この慎重な動きが、捕食されやすい体を持つエビの生存率を高めている。
🏊 2. 泳ぐという選択 ― 逃げるための動き
エビが泳ぐのは、主に危険を感じたときだ。
- 方法:腹部を曲げて跳ねる
- 方向:後方へ瞬間的に移動
- 目的:捕食者からの回避
腹部を素早く曲げ伸ばしすることで、水を押し出し、一気に距離を取る。この動きは短時間だが、非常に効果的だ。
長距離を泳ぐよりも、危険な瞬間だけ使う。この使い分けが、エビの行動の特徴でもある。
🌙 3. 夜に動く ― 夜行性という戦略
多くのエビは夜行性である。日中は隠れ、暗くなってから活動する。
- 活動時間:夜間
- 理由:捕食者を避ける
- 利点:餌を見つけやすい
夜は視覚に頼る捕食者が減り、エビにとって安全な時間帯となる。暗闇の中では、触角や化学感覚が重要になる。

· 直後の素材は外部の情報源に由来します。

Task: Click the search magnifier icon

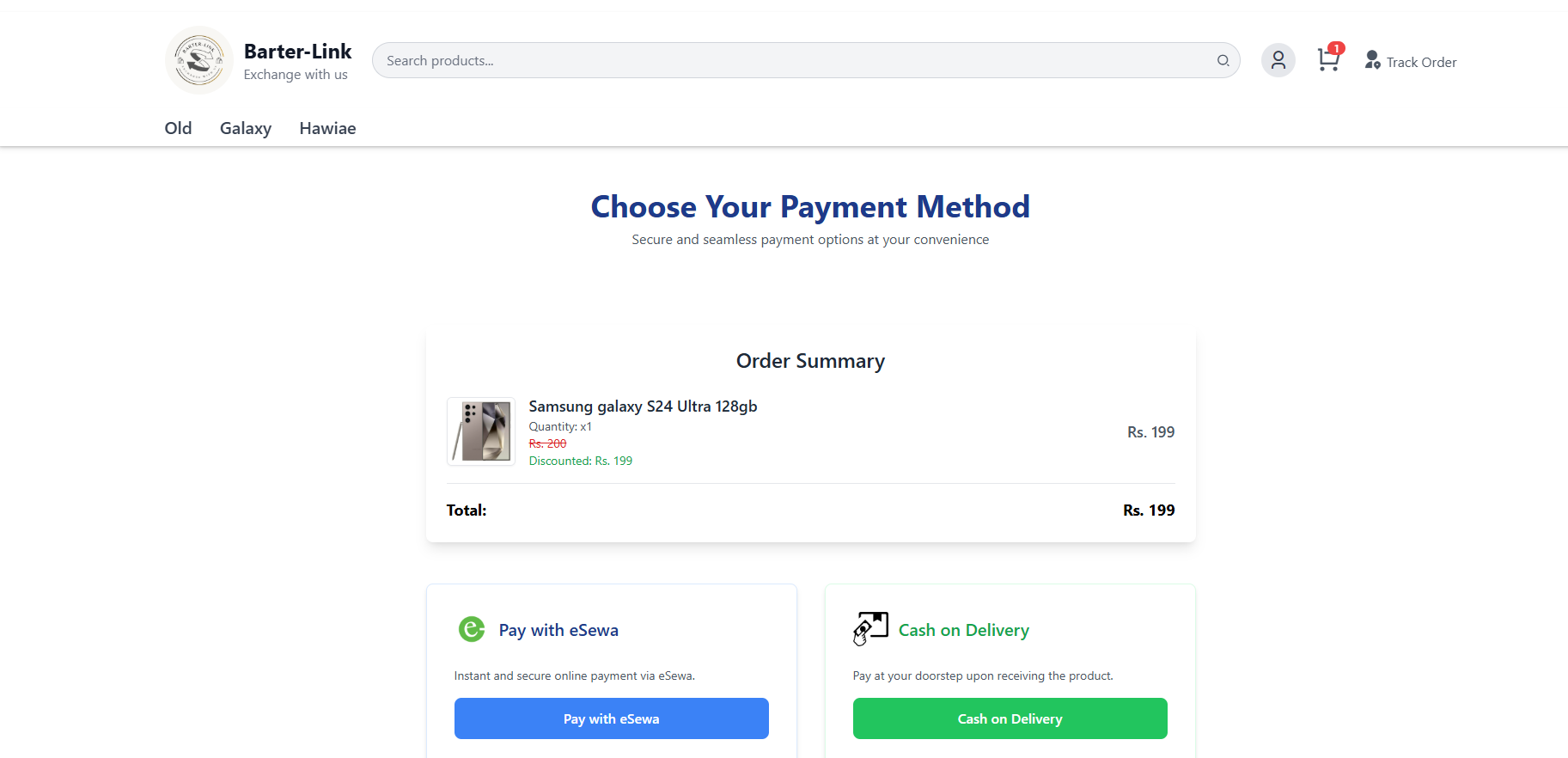Action: click(x=1223, y=60)
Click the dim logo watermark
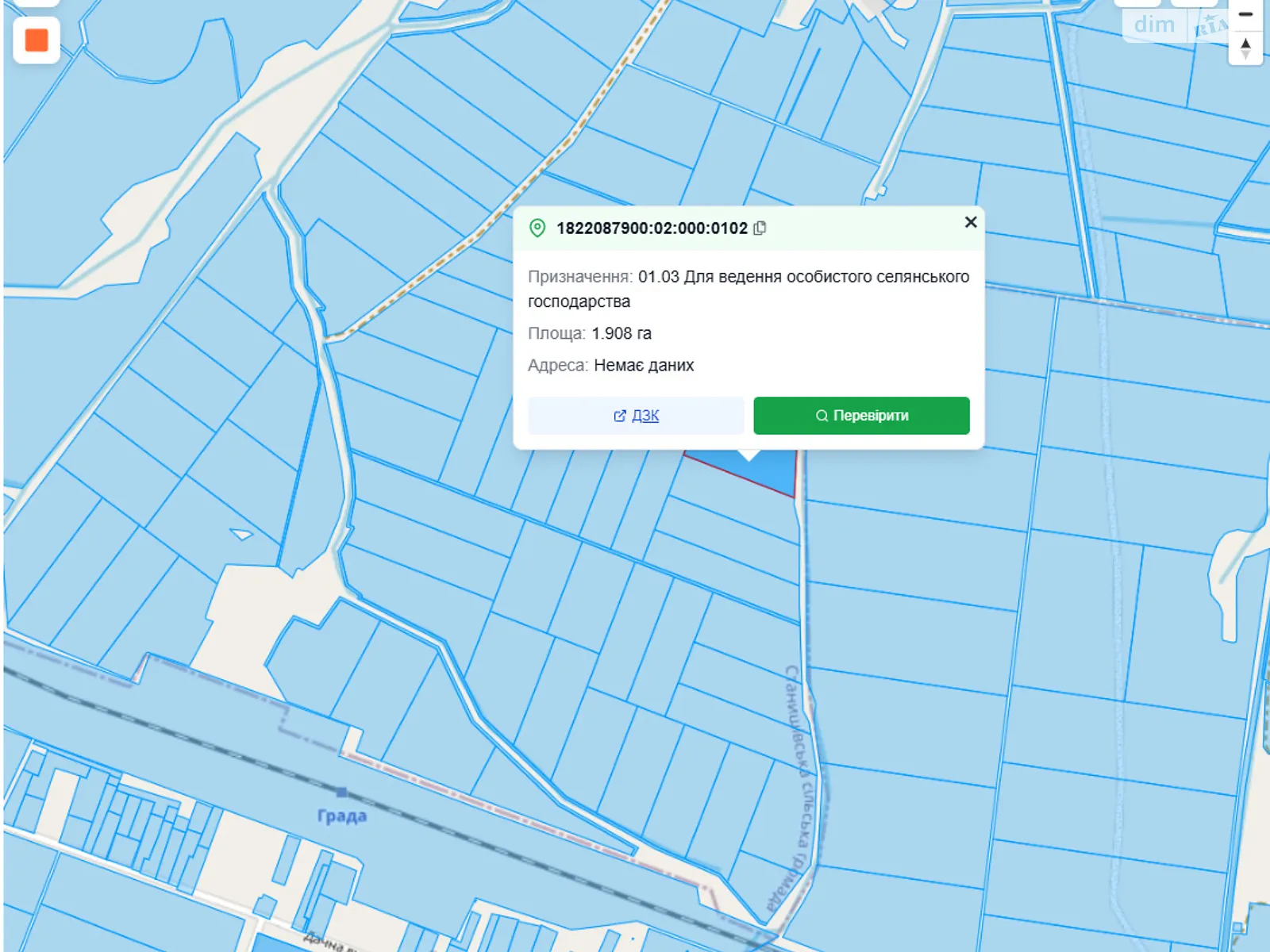The width and height of the screenshot is (1270, 952). tap(1154, 25)
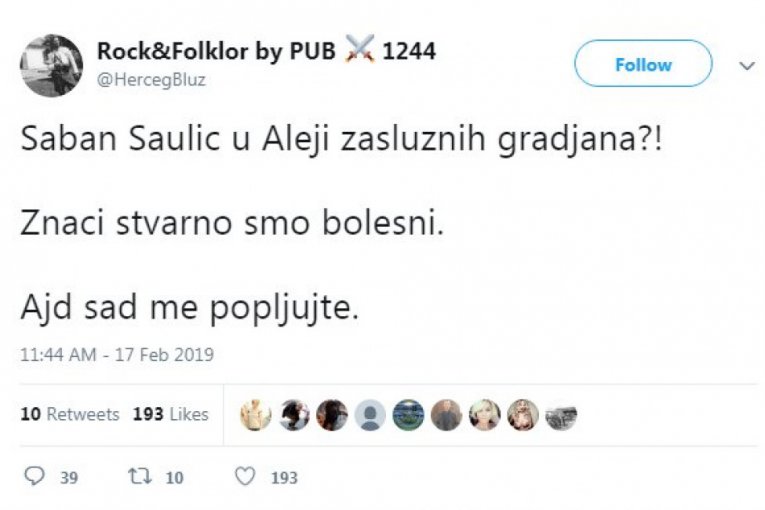Viewport: 765px width, 510px height.
Task: Follow the Rock&Folklor by PUB account
Action: pyautogui.click(x=642, y=64)
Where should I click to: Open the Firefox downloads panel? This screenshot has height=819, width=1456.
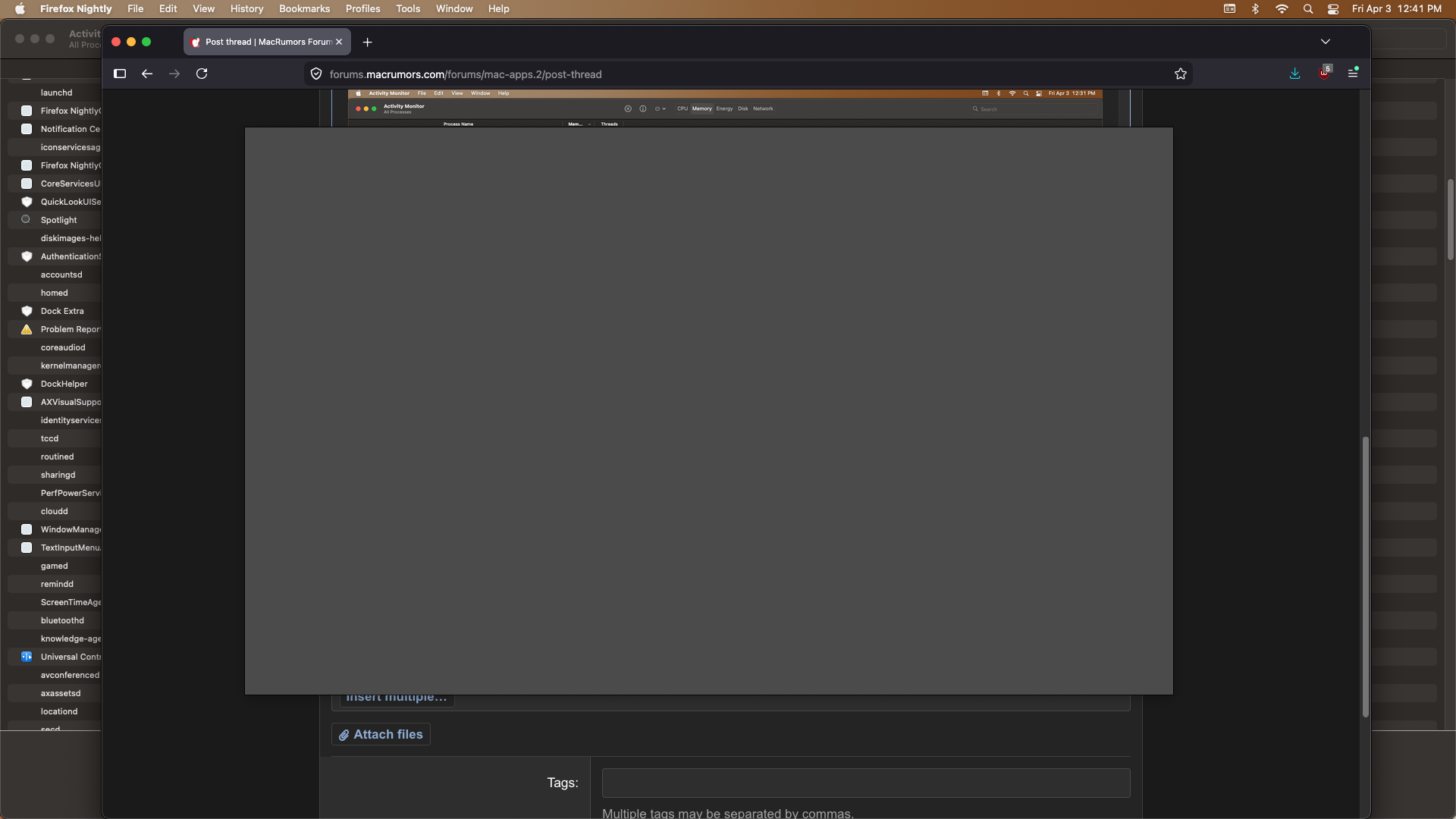(1294, 74)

夜行性は、派手な能力ではなく、時間をずらすことで生き延びる戦略だ。
👂 4. 感覚の使い方 ― 振動と匂いを読む
エビは、周囲の変化を主に感覚器で捉えている。
- 触角:接触・化学物質の検知
- 感覚毛:水の振動を感知
- 視覚:補助的な役割
水中では、音や振動が伝わりやすい。エビはそれを利用し、近づく生き物や環境の変化を察知する。
見えなくても分かる。この感覚の使い方が、夜の海底での生活を可能にしている。
🌙 詩的一行
暗くなってから、静かに世界が動き出す。